Looks like AArch64 is missing costs for vector operations when we want to use fixed vector types over SVE.
Details
Diff Detail
- Repository
- rG LLVM Github Monorepo
Event Timeline
We don't have to construct a new cost table for fixed vectors over SEV, I think we could look at costs of corresponding SVE operations. Added tests in Analysis/CostModel/AArch64/cast.ll.
llvm/lib/Target/AArch64/AArch64TargetTransformInfo.cpp | ||
---|---|---|
2218–2220 | This translation from fixed length vector to scalable vector is too literal and leads to issues as shown by your tests. See ; FIXED-OVER-SVE2048-NEXT: Cost Model: Found an estimated cost of 106 for instruction: %s16i32i64 = sext <16 x i32> undef to <16 x i64> A cost of 106 instructions for something that will only emit a handful of instructions? (see sext_v16i32_v16i64 from llvm/test/CodeGen/AArch64/sve-fixed-length-int-extends.ll).
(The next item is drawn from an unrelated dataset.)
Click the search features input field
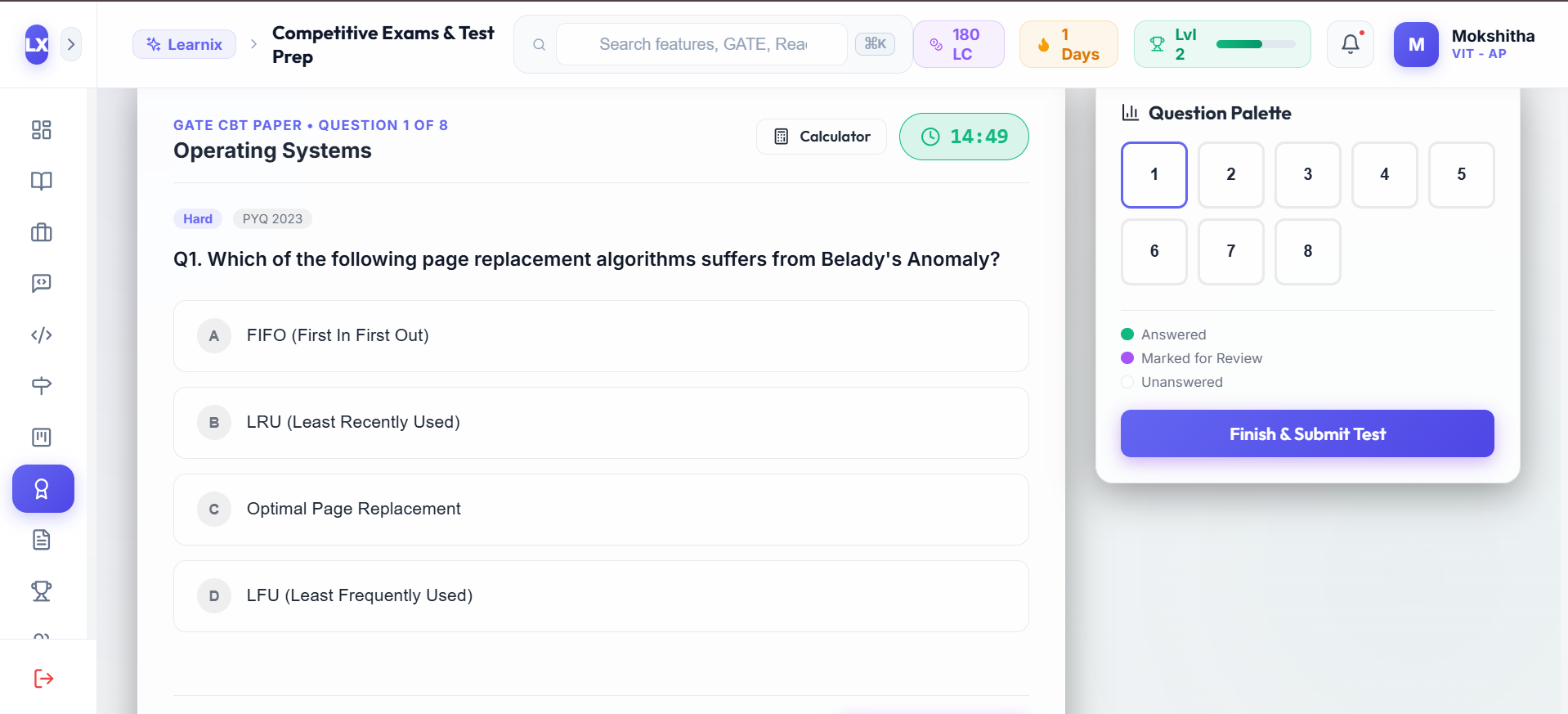 tap(702, 44)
Instead, you want to calculate the number of legal scalable vector types it takes to hold the fixed length vector. There's probably room here for a helper function as this logic is likely to be common across all such cost functions. |
Corrected cost calculation for operations that were not mentioned in AArch64TTIImpl::getCastInstrCost ConversionTbl, by assuming fixed vector costs over SVE registers are equal to scalable vector cost.
llvm/lib/Target/AArch64/AArch64TargetTransformInfo.cpp | ||
---|---|---|
2229 | Src and Dst look to be defined identically here, is that intentional? |
llvm/lib/Target/AArch64/AArch64TargetTransformInfo.cpp | ||
---|---|---|
2229 | no, it is another typo. |
llvm/test/Analysis/CostModel/AArch64/cast.ll | ||
---|---|---|
1499 | These costs look high, consider: define <16 x float> @f(<16 x i8> %v) { %1 = sitofp <16 x i8> %v to <16 x float> ret <16 x float> %1 } The codegen I see with llc -mtriple=aarch64 -mattr=+sve -aarch64-sve-vector-bits-min=2048, for example: ptrue p0.s, vl16 sunpklo z0.h, z0.b sunpklo z0.s, z0.h scvtf z0.s, p0/m, z0.s st1w { z0.s }, p0, [x8] ret I suspect there are more where this isn't quite right but I discovered this one by cherry picking. If I'm right, let's make sure this one is fixed and then iterate. |
llvm/test/Analysis/CostModel/AArch64/cast.ll | ||
---|---|---|
1499 | Through in-person discussion I've understand that the reason these costs are high is because of an issue which is different to the one you've set out to fix here, so I retract this comment. The evidence for this is that it's the same as the NEON cost. So we can leave it for the time being. |
Corrected calculation for a number of elements in a vector for SVE type selection for cost approximation. No cost changes in test/Analysis/CostModel/AArch64/cast.ll with this revision against the previous.
Fixed error in converting from fixed to a scalable type by assuming to represent fixed vector type to SVE chunk 128-bit register.
I found an error in the previous revision where we estimated cost for SVE based operation using NEON cost, added tests for target without NEON operations and SVE 128-bit size registers.
Avoid to look at ConvertCostTableLookup table after switching to SVE registers, but call to AArch64TTIImpl::getCastInstrCost() recursively instead.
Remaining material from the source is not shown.